NOTE: loss_with_wd = loss + wd * (parameters**2).sum()

❌ Write the equation for the gradient of weight decay. Why does it help reduce weights?

Don't remember. But: penalizes overly-specific weights that come from overfitting.

NOTE: 2*wd*parameters

✅ Wha Why does reducing weights lead to better generalization?

Prevents overfitting. NIT: reduces "sharp surfaces"

✅ What does argsort do in PyTorch?

Give the indices resultign from sorting data.

✅ Does sorting the movie biases give the same result as averaging overall movie ratings by movie? Why/why not?

Different — bias is more complex, and takes into account the preferences of all of the users vs. other movies, rather than just average. This is because we are determing how much bettet the movie does that we'd predict with just its latent factors, rather than just taking the average.

❌ How do you print the names and details of the layers in a model?

Don't remember

NOTE: type learn.model

✅ What is the "bootstrapping problem" in collaborative filtering?

Initial results are self-reinforcing, I believe. Without a lot of data recommendations are low quality, etc. Sorta: note, better answer is it's tough when there's nmot a lot of data

✅ How could you deal with the bootstrapping problem for new users? For new movies?

Ask users for their initial preferences in onboarding, fill in each user with an average user, etc. For new movies, same thing, could initialize to an average of the site or to the first few ratings.

✅ How can feedback loops impact collaborative filtering systems?

They can create filter bubbles for individual users but also change the sorts of useres who are attracted to the site.

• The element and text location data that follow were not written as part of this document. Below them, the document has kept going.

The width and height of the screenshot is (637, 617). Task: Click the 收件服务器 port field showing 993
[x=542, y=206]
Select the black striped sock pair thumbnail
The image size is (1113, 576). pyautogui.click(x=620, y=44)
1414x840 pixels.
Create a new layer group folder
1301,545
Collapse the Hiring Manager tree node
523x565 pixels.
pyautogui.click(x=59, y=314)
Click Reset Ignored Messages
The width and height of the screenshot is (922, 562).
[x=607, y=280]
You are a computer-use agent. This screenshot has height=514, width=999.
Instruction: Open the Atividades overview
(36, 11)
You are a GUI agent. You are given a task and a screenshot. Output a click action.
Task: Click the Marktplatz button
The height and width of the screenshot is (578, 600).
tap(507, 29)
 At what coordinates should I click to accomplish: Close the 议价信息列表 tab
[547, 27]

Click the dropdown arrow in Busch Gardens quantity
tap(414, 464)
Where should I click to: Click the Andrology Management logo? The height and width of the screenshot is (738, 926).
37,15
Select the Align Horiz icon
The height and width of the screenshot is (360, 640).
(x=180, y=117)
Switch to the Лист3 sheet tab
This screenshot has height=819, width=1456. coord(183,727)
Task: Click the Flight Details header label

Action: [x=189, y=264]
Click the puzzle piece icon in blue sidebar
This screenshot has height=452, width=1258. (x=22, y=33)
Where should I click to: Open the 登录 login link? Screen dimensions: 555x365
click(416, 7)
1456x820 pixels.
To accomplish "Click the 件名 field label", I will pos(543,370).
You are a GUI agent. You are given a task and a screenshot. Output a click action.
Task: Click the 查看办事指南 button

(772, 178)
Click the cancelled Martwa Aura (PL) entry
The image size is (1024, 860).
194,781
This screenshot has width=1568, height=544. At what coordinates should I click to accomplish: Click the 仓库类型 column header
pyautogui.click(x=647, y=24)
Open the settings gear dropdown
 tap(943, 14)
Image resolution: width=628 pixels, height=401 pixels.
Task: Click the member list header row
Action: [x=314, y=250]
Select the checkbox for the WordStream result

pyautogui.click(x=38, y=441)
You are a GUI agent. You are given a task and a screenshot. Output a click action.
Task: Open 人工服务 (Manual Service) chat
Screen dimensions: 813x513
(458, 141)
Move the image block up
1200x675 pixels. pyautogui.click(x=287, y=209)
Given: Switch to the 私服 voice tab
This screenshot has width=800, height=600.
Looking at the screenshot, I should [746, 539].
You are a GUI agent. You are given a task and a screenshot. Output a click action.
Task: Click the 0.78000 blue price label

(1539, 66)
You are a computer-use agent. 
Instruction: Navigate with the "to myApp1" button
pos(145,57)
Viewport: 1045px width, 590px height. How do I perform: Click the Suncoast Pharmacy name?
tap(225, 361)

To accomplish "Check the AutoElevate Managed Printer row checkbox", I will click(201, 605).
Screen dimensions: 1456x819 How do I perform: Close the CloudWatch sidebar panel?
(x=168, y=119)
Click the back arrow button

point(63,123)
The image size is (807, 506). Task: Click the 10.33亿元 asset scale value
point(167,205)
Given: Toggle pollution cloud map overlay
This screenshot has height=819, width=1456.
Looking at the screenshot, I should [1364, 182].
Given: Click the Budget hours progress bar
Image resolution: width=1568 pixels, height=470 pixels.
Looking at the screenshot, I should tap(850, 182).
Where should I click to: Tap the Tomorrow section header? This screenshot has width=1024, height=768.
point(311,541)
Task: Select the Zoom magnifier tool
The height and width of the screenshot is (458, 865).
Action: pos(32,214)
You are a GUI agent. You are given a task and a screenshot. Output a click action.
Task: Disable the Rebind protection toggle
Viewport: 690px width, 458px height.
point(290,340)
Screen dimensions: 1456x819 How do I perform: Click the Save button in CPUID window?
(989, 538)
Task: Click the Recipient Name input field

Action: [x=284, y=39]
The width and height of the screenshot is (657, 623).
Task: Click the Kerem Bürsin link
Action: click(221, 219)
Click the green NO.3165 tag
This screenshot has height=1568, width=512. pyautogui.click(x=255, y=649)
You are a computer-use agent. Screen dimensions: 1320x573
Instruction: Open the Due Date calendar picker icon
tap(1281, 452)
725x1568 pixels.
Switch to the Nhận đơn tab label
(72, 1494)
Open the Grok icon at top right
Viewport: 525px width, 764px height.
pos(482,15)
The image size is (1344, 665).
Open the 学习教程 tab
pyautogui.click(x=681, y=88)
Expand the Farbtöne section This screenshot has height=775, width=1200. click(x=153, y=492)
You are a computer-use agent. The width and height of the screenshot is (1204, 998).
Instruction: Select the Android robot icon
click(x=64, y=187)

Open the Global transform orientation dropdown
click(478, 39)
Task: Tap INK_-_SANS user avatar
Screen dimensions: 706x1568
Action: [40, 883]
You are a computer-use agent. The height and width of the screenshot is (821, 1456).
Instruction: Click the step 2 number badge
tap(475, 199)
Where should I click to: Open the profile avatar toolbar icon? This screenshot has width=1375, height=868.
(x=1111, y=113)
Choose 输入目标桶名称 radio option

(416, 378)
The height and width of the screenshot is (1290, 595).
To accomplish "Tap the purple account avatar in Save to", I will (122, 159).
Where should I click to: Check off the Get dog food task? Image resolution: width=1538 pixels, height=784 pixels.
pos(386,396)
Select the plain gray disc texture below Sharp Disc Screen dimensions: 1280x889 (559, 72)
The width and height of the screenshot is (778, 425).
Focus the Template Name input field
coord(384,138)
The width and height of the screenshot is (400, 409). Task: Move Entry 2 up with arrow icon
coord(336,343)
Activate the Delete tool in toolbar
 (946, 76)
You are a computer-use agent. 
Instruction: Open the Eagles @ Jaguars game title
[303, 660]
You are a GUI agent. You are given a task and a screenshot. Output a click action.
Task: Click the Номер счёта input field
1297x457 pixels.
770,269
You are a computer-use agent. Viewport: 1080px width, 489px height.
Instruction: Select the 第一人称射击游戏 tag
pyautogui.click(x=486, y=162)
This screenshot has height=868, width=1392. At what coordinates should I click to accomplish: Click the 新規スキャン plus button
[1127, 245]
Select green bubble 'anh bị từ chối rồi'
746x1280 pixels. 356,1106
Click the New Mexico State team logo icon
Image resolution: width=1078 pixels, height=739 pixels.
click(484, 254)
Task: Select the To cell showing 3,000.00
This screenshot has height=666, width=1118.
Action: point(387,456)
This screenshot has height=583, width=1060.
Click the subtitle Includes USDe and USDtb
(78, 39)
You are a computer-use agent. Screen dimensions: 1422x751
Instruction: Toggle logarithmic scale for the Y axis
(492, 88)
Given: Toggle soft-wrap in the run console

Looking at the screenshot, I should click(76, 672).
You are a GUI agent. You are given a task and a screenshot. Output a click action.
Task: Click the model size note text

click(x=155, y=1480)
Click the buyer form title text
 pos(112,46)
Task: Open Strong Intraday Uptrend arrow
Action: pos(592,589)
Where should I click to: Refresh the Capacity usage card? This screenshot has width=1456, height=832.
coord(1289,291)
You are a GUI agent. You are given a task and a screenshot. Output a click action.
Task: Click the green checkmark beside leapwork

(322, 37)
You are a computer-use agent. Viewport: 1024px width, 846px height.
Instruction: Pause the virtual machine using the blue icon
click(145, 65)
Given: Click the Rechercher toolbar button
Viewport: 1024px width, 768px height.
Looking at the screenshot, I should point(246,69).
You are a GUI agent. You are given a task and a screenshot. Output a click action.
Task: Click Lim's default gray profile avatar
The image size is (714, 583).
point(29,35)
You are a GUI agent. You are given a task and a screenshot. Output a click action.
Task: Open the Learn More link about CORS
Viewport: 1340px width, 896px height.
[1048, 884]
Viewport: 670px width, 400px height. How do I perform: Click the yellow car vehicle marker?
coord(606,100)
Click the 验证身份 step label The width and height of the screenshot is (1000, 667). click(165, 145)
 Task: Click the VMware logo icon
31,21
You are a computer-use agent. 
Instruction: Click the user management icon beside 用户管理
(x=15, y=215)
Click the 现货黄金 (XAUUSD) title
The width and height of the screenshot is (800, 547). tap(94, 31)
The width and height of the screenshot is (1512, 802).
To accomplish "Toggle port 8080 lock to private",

❌ When using a neural network in collaborative filtering, why can we have different numbers of factors for movies and users?

Don't remember.

NOTE: concatenating the mebedding matrices

❌ Why is there an nn.Sequential in the CollabNN model?

Don't remember.

NOTE: couiple multiple nn.Module layers together

❌ What kind of model should we use if we want to add metadata about users and items, or information such as date and time, to a collaborative filtering model?

Don't remember.

NOTE: should use a tabular model instead!